▶ [Given instruction]
Rescale everything from the start of the material down to the line containing "pos(39,257)", both ends included, and give nothing beyond it. Rewrite each of those lines in full, multiply every coordinate in the answers by 0.65 and round to whole numbers with halves going up, and leave all other text unchanged.

▶ [Material for the task]

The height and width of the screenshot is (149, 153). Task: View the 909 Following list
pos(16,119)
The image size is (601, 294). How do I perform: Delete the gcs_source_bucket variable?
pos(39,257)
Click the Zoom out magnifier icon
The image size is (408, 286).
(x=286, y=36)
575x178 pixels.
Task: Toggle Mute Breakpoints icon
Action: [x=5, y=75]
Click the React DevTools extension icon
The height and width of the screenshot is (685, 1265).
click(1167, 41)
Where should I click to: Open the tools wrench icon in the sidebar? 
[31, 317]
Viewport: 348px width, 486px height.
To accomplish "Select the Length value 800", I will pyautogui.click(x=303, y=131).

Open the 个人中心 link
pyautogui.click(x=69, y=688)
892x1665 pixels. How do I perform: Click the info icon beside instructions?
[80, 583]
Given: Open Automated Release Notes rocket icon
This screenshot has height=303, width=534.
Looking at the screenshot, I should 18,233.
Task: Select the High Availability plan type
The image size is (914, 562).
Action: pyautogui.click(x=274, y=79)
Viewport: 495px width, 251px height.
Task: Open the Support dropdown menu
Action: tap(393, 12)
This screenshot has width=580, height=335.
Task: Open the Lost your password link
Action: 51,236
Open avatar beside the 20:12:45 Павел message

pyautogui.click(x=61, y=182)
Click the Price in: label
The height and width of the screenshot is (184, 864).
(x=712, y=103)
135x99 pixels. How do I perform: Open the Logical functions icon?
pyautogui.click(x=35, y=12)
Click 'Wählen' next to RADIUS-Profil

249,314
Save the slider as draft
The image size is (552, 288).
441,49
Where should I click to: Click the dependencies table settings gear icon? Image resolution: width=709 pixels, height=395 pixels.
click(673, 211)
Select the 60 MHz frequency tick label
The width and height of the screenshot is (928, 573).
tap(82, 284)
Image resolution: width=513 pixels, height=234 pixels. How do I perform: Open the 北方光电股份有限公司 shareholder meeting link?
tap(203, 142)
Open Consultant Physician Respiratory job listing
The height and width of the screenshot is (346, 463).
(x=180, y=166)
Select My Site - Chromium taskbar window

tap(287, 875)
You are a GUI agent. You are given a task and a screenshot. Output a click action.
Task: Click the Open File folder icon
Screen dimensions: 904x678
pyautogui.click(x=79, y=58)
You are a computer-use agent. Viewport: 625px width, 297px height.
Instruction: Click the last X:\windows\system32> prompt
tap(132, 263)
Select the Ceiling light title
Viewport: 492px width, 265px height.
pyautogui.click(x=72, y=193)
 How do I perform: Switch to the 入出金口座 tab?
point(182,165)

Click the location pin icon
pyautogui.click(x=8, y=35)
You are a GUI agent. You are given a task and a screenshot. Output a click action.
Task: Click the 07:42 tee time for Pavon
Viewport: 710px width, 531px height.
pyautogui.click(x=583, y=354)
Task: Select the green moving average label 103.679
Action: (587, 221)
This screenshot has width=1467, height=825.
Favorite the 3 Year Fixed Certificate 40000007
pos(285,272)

▶ [Task answer]
The height and width of the screenshot is (149, 153). Task: View the 909 Following list
pos(10,77)
The image size is (601, 294). How do I perform: Delete the gcs_source_bucket variable?
pos(25,167)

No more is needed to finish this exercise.